(Exercise description)
Every line holding "options" should be copied from the records below.
□ □ □ □
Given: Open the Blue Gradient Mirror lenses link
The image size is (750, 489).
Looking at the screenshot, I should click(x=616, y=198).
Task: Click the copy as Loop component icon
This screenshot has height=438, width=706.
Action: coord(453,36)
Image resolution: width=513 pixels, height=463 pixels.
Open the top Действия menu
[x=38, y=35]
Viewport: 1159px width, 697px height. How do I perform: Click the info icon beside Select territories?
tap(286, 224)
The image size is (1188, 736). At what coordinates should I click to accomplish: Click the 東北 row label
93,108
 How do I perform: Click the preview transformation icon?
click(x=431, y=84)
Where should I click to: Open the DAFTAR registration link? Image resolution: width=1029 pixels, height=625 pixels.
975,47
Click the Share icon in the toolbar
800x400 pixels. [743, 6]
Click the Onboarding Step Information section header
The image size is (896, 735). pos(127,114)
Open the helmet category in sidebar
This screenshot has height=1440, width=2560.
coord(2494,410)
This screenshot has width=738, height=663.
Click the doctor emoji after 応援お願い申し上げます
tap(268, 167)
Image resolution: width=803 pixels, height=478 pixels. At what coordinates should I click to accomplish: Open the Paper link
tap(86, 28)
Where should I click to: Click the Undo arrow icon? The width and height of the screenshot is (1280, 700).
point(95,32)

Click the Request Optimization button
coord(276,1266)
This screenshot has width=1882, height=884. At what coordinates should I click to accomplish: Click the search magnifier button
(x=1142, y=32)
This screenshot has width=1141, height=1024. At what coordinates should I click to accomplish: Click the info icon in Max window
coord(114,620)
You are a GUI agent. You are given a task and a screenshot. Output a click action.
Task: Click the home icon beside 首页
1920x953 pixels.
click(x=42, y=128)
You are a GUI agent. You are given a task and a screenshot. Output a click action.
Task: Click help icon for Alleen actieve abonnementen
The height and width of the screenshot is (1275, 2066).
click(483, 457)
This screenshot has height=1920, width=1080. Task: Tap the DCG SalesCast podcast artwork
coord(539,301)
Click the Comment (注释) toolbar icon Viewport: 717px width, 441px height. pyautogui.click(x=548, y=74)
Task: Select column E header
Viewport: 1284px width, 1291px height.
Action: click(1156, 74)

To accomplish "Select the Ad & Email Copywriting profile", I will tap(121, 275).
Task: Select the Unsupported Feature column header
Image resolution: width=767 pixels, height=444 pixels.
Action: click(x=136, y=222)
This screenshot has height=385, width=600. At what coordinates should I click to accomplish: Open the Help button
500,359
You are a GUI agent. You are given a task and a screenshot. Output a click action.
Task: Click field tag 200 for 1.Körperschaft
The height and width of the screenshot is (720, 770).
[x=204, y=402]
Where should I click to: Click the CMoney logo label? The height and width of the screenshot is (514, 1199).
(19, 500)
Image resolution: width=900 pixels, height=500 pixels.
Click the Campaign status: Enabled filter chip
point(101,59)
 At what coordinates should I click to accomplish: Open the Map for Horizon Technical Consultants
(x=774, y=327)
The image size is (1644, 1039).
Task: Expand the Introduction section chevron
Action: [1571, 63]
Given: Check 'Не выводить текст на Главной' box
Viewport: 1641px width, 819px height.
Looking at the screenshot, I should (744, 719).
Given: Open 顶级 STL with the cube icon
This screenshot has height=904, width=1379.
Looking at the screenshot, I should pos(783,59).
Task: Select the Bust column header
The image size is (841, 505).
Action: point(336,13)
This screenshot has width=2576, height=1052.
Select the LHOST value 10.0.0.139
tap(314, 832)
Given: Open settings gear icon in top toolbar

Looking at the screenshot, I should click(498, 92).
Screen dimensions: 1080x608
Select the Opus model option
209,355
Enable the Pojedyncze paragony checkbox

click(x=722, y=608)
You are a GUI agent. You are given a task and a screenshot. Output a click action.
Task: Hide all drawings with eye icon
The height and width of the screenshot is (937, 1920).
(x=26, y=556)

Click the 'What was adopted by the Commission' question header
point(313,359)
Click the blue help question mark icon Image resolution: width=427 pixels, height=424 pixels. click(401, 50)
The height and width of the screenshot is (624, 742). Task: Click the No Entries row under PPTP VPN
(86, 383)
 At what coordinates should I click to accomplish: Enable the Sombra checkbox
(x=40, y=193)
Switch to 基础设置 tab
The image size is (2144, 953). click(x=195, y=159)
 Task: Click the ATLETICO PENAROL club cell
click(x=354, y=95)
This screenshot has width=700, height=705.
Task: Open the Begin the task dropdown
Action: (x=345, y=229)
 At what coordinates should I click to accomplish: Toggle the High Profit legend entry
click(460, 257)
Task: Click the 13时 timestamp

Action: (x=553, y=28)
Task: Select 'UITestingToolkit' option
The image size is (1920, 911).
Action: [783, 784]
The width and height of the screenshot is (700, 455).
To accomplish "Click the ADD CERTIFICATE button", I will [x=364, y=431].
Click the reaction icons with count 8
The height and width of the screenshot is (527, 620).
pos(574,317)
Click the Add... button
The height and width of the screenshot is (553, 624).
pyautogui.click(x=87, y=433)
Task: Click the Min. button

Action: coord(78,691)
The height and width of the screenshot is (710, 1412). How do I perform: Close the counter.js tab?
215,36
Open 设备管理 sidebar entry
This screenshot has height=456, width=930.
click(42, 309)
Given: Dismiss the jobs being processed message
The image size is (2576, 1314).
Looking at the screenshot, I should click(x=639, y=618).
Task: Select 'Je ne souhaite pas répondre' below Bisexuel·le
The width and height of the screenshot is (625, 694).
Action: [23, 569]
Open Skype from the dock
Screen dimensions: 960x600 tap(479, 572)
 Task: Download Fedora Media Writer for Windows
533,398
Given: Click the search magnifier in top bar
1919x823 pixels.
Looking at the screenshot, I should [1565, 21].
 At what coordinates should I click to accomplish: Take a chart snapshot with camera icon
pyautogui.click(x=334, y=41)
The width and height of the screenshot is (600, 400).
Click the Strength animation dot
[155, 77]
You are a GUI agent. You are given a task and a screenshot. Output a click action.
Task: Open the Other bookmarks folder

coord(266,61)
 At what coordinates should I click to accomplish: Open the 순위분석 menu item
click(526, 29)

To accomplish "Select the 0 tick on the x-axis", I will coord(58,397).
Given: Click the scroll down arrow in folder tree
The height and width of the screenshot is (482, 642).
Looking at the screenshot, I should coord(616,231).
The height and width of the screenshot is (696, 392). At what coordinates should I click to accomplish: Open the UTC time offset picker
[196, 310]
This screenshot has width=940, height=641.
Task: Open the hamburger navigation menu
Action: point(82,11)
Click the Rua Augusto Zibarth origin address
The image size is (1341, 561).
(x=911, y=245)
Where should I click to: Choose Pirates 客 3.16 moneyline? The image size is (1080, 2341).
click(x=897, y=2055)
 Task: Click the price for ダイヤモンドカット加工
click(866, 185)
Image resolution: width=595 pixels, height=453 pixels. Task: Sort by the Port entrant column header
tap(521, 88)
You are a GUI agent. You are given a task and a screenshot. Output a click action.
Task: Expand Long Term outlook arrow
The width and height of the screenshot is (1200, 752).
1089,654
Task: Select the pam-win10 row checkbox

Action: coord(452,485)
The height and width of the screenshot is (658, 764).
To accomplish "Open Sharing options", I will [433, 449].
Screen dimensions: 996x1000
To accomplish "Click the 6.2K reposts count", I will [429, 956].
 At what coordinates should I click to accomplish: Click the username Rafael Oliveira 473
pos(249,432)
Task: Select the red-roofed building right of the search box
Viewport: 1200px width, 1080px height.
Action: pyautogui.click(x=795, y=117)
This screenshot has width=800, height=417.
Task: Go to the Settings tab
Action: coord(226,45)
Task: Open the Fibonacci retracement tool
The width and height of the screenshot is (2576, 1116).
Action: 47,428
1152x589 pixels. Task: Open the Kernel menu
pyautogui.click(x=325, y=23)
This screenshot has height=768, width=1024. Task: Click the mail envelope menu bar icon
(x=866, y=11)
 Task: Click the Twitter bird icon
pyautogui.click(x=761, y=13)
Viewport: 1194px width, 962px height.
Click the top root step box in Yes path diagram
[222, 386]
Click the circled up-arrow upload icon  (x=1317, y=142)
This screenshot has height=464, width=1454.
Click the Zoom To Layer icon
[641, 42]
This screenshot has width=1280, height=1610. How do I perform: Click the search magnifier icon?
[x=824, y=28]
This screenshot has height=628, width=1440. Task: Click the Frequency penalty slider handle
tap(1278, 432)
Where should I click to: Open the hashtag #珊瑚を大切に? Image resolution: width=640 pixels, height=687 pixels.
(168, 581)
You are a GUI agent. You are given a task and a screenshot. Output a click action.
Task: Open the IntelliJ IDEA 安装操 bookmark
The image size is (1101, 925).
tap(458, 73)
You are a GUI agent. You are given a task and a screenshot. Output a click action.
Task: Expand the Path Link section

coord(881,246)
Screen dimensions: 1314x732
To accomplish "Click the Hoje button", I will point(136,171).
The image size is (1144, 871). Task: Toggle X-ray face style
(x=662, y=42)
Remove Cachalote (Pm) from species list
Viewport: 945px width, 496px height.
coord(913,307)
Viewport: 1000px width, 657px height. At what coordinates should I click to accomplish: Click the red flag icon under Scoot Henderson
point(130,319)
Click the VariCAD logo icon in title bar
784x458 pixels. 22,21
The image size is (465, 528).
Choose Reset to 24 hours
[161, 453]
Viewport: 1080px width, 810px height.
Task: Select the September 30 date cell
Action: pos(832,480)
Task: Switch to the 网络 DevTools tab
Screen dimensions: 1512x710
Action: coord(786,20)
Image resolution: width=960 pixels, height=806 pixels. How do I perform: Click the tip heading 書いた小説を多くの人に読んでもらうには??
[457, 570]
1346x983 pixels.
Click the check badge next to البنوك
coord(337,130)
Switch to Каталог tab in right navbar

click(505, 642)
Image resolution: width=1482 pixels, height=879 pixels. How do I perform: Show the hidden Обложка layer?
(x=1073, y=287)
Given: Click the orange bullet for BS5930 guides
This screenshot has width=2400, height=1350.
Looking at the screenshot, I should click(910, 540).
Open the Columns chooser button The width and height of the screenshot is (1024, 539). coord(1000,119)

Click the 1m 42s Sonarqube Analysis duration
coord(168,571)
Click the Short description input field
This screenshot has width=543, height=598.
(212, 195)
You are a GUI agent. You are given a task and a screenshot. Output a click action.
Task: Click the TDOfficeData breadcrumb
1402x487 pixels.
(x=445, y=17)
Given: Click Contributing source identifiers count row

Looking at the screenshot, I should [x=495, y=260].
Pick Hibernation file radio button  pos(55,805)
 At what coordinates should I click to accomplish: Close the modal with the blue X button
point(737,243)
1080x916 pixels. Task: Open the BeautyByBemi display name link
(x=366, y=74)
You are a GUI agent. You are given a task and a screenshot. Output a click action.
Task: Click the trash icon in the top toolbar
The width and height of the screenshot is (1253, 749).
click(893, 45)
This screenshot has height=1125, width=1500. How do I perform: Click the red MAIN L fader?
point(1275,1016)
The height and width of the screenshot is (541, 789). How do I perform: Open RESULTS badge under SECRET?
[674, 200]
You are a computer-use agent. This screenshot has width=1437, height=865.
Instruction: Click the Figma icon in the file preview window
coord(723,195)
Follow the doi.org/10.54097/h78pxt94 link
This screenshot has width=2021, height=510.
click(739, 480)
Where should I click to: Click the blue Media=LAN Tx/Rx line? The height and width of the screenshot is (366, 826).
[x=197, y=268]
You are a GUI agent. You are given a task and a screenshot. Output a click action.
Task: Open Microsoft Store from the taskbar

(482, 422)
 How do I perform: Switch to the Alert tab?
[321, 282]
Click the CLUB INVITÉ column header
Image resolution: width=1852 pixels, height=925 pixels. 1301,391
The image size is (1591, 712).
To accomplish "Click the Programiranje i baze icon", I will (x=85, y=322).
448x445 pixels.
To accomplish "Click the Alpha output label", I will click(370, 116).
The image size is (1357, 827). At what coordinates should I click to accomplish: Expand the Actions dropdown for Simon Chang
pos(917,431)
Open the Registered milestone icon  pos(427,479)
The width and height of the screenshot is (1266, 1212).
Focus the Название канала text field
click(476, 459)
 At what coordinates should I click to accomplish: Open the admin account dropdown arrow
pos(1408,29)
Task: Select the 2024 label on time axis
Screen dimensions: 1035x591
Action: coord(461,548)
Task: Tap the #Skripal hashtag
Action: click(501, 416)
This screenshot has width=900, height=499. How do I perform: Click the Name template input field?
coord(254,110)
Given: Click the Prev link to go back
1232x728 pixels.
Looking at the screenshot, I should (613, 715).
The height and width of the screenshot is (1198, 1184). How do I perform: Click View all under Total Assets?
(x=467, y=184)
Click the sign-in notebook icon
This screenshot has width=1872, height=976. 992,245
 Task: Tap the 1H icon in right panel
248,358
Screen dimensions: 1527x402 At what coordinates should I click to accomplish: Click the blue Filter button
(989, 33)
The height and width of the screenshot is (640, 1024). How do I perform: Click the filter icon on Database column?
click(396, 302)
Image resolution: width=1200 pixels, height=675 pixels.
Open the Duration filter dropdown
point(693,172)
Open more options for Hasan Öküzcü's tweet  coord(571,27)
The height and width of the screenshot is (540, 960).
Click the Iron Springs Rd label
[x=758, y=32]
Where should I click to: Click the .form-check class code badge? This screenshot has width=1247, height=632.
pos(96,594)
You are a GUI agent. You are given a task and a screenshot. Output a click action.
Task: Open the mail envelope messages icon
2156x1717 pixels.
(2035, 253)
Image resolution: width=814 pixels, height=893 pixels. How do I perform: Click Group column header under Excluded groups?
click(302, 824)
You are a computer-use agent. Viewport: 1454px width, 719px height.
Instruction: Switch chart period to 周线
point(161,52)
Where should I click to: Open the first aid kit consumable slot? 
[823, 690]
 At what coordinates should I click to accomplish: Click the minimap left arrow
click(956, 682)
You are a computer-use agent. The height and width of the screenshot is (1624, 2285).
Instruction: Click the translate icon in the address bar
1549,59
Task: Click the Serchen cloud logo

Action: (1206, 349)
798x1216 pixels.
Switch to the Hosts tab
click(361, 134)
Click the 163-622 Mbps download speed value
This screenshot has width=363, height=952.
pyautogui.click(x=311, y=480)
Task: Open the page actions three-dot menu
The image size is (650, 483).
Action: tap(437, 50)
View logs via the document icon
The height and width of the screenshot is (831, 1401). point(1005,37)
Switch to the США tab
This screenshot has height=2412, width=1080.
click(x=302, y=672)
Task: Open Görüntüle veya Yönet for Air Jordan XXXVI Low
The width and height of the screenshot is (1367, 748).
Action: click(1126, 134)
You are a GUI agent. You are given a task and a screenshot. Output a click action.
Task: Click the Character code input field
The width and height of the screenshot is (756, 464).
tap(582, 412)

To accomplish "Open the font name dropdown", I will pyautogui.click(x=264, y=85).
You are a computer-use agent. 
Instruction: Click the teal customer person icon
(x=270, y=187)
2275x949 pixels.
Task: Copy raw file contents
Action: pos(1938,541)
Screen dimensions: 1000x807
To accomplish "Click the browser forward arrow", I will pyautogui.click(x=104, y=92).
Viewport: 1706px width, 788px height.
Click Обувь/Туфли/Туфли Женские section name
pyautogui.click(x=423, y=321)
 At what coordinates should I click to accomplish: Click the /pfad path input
□ □ □ □
(Result for this exercise)
To accomplish "Open Sharing options", I will [433, 449].
Open more options for Hasan Öküzcü's tweet  coord(571,27)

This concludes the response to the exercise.